David K. Chan provides an account of various mental entities that interact with each other to produce human action. Once we have a theory of human action, Chan states, we will be in a better position to examine how to evaluate human actions from a moral perspective. Chan dedicates the first four chapters to a theory of intention, desire and trying. In the next two chapters, he applies his accounts of intention, desire and trying to tackle different problems in philosophy of action and moral philosophy.
Chan is influenced by Michael Bratman, and the book feels like a continual dialogue with Bratman. However, this comes, at times, at the expense of overlooking other views. Most of the literature Chan discusses was written in the 90s; he seldom engages with the current literature. For example, he criticizes G.E.M. Anscombe because "her concept of intention is too broad and she failed to distinguish desire from intention" (p.173). However, this criticism is not informed by the recent literature on how to understand Anscombe (e.g., Richard Moran and Martin Stone, 2009; Michael Thompson, 2008). In particular, Moran argues that the three concepts of intention that Anscombe distinguishes share the same underlying structure, a structure that makes intention very different from static states like belief, desire and emotion.
Despite these drawbacks, Chan's discussions and arguments are often insightful and engaging. However, there are a number of claims that I find contentious. Due to lack of space, I will address only two sets of claims that I don't find convincing. The first concerns Chan's idea that we need to introduce a new category of non-intentional action (besides intentional and unintentional) to account for actions that do not result from practical reasoning. The second concerns Chan's claim that the traditional Doctrine of Double Effect is not tenable, and needs to be replaced by another doctrine he introduces.
I. Practical Reasoning and Non-Intentional Action
Chan holds the following two theses:
(a) S intentionally Xs only if S intended to X (p.19).
(b) All intentions are formed through practical reasoning (p.39).

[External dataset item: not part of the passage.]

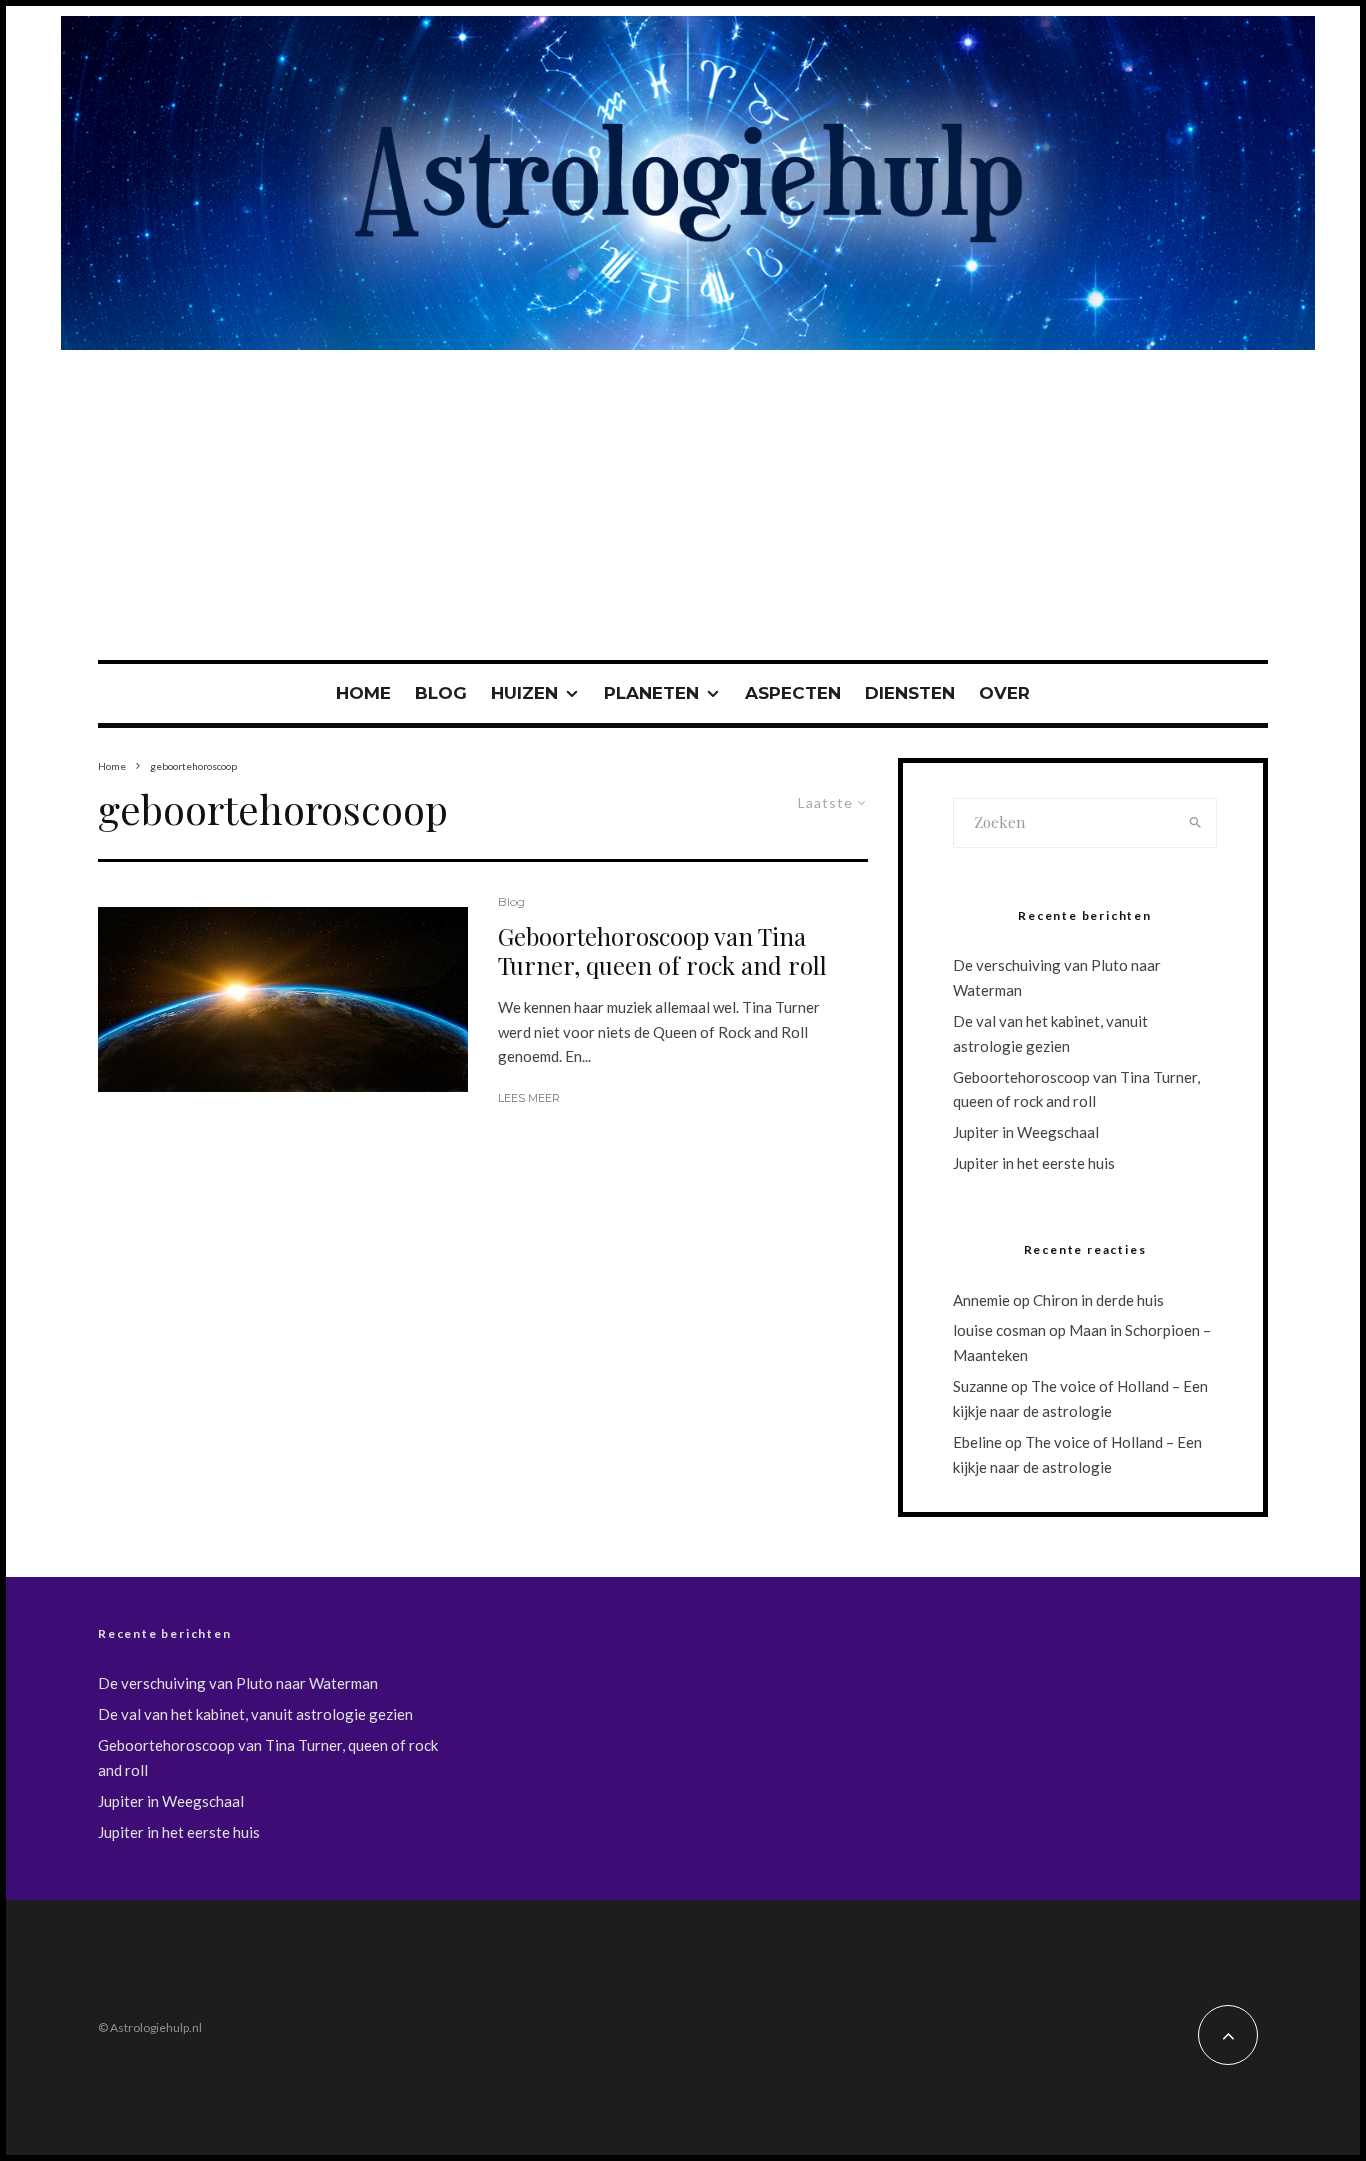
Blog (441, 693)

However, many intuitively intentional actions such as akratic, habitual or arational actions are not the result of practical reasoning and thus not intentional on Chan's view. To account for those actions, Chan introduces the new category of non-intentional action which, he believes, is an important contribution. But if the conjunction of (a) and (b) is false, Chan's main reason for introducing this new category would be undermined. I think akratic, habitual and arational actions are intentional and thus counterexamples to the conjunction of (a) and (b). But I will discuss only akratic agency here. If akratic agency is intentional, we should reject either (a) or (b), especially given that Chan's argument for (b) is not convincing (let me also point out that Chan's defense of the view that habitual and arational actions are not intentional relies on (b)).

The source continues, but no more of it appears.